# SQL with Python

Outline:
 - Introduction to SQL with Python
   . Importing Modules
   . Connecting to a Database
   . Viewing Tables
 - Selecting Data
 - Filtering Data
 - Ordering Data
 - Aggregate Functions (Counting and Summing)
 - Grouping and Ordering Data
 - Advanced Queries
 - Creating and Manipulating Databases

We'll use [SQLAlchemy](https://www.sqlalchemy.org) library in this Notebook. There are many types of databases.  SQLite and MySQL are used througout this study.

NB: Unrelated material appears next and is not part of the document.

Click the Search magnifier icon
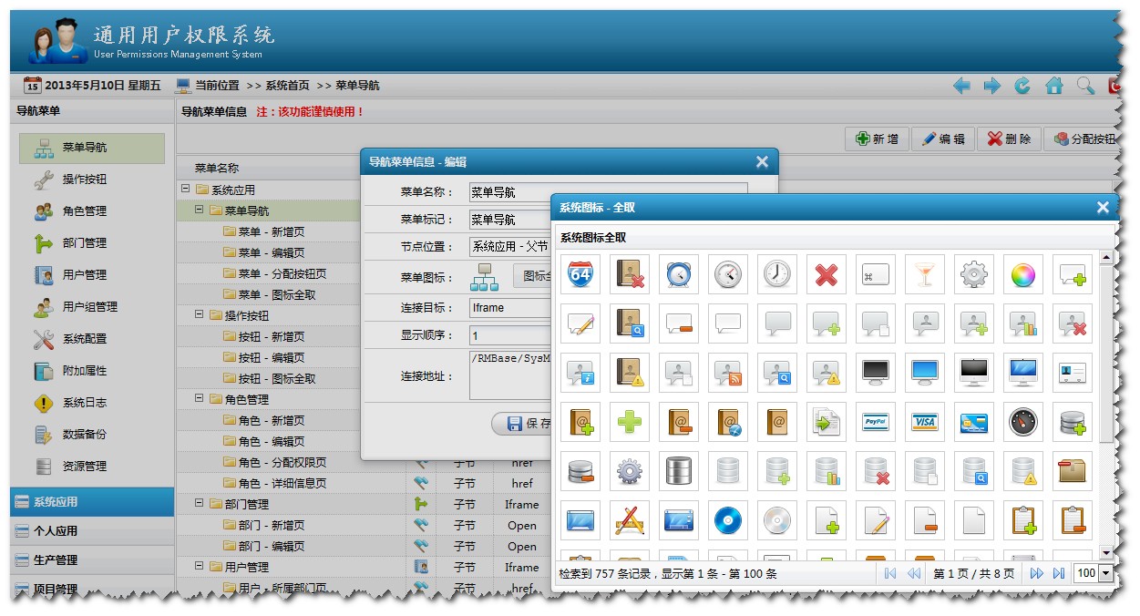The height and width of the screenshot is (616, 1140). (1084, 85)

## Introduction to SQL with Python

### Importing Modules

In [3]:
# Import necessary modules
from sqlalchemy import create_engine  # Connecting to database
from sqlalchemy import Table # Reflecting & viewing data
from sqlalchemy import MetaData # Reflecting & viewing data
from sqlalchemy import select # Selecting data
from sqlalchemy import and_ # Filtering data
from sqlalchemy import func # Aggregate functions


### Connecting to a Database

First, we need to connect to our database. An **engine** is an interface to a database. We'll create an engine that connects to a local SQLite file named "census.sqlite".

In [4]:
# Connect to a SQLite Database

# Create an engine that connects to 'census.sqlite'. 
engine = create_engine("sqlite:///census.sqlite")

# Connect
connection = engine.connect()

In [5]:
# Connect to a MySQL Database

#
# CREDENTIALS
#

# Create an engine that connects to the census database
# engine = create_engine('mysql+pymysql://' + 
#                        username + ':' + password + '@' +
#                        host + ':' + port +
#                        '/' + database)

# engine = create_engine('mysql://scott:tiger@localhost/test')

In [6]:
# Connect to a PostgreSQL Database

#
# CREDENTIALS
#

# Create an engine that connects to the census database
# engine = create_engine('postgresql+psycopg2://' + 
#                        username + ':' + password + '@' +
#                        host + ':' + port +
#                        '/' + database)

### Viewing Tables

Table names can be viewed by using the `.table_names()` method on the _engine_.

In [7]:
# Table names
engine.table_names()

['census', 'state_fact']

Reflecting a table allows us to work with it in Python. After reading the databese we'll need to build the metadata.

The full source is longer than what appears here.